I got in my car, was actually able to turn left out of the parking lot, (this NEVER happens) which is infinitely quicker to work. A slight chisel away at my grumpiness.
Then I hit the school zone right in front of work, where people find it necessary to go 10 under the school zone speed. You must realize that at that point, we’re almost at a rolling stop. +1 for grumpiness.
When I walked in, my boss was on the phone with someone. I grabbed the coffee pot and silently made my way to the Canteen. Once I got it brewing, I took a seat and waiting, eating my Starbucks breakfast.
Then James walked by.
James is a maintenance man here. I can hardly understand a word he says if I don’t watch his mouth closely. He is tall, has a shiny black head, and is the epitome of one who “lumbers.” He has an incredible green thumb, and always pops into my office to say hello, call me Smiley, and tease me about whatever he can. He has a cup of coffee in his hand today, and, as always, a smile on his face.
I must admit I was looking forward to not seeing anyone during my breakfast. Still, I smile back.
A conversation starts. I ask him what he’s going to do this weekend, as it will be Labor Day.

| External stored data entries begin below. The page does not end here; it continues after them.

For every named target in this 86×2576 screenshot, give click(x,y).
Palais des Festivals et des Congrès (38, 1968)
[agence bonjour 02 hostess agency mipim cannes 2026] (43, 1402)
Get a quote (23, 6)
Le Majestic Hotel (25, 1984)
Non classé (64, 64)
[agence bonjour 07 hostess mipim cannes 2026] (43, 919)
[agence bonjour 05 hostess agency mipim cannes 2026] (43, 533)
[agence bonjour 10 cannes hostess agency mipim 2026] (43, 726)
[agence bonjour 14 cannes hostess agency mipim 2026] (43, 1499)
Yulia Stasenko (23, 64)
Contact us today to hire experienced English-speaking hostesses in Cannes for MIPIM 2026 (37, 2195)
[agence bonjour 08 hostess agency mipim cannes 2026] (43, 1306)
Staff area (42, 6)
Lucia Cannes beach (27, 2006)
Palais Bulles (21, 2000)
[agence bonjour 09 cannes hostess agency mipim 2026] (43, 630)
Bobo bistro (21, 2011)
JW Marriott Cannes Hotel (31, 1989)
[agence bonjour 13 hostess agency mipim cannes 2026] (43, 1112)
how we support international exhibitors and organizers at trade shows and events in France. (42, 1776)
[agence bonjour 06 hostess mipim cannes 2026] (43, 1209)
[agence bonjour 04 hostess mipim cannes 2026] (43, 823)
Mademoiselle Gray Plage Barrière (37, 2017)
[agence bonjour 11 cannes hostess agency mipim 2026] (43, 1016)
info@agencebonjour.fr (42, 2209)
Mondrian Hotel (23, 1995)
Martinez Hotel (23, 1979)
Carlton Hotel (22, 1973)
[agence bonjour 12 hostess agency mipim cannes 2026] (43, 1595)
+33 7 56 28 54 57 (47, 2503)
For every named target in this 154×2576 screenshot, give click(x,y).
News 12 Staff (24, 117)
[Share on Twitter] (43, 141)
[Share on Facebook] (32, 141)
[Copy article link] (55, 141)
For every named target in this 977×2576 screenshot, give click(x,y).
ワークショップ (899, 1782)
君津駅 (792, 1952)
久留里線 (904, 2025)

“Romance my lady.”When he says this, he closes his eyes, purses his lips, and lifts his chin up. He looks just like Bill Cosby. And then James began to talk. I mean *really* talk. Not jokes, not laughs; talking. He began to explain that his wife has made him the man he is. He talked about gratitude, about smart ladies with character, how God gives you green lights and fresh starts, even after 30 years of marriage. He told me that so many men were ungrateful, which was sad because he thought there were so many good ladies out there. We talked about how many fatherless homes there are, and maybe that’s the reason. He talked about how evil will put doubt in your heart, because doubt divides people from one another, and when you feel alone, “That’s when he gets ya.” He told me I always seemed full of life. I told him I was raised by a woman who is. After a while his radio went off, calling for anyone with empty hands to come to the courtyard. James looks down at his coffee cup, tells me to have a good friday and leaves through the stair exit.
Two minutes later I’m in the elevator with the coffee in my hand. It’s quiet, except for the sound of the big capsule slowly sinking to the first floor. Closing my eyes I think, “You’re pretty incredible,”and tell my Father thank you.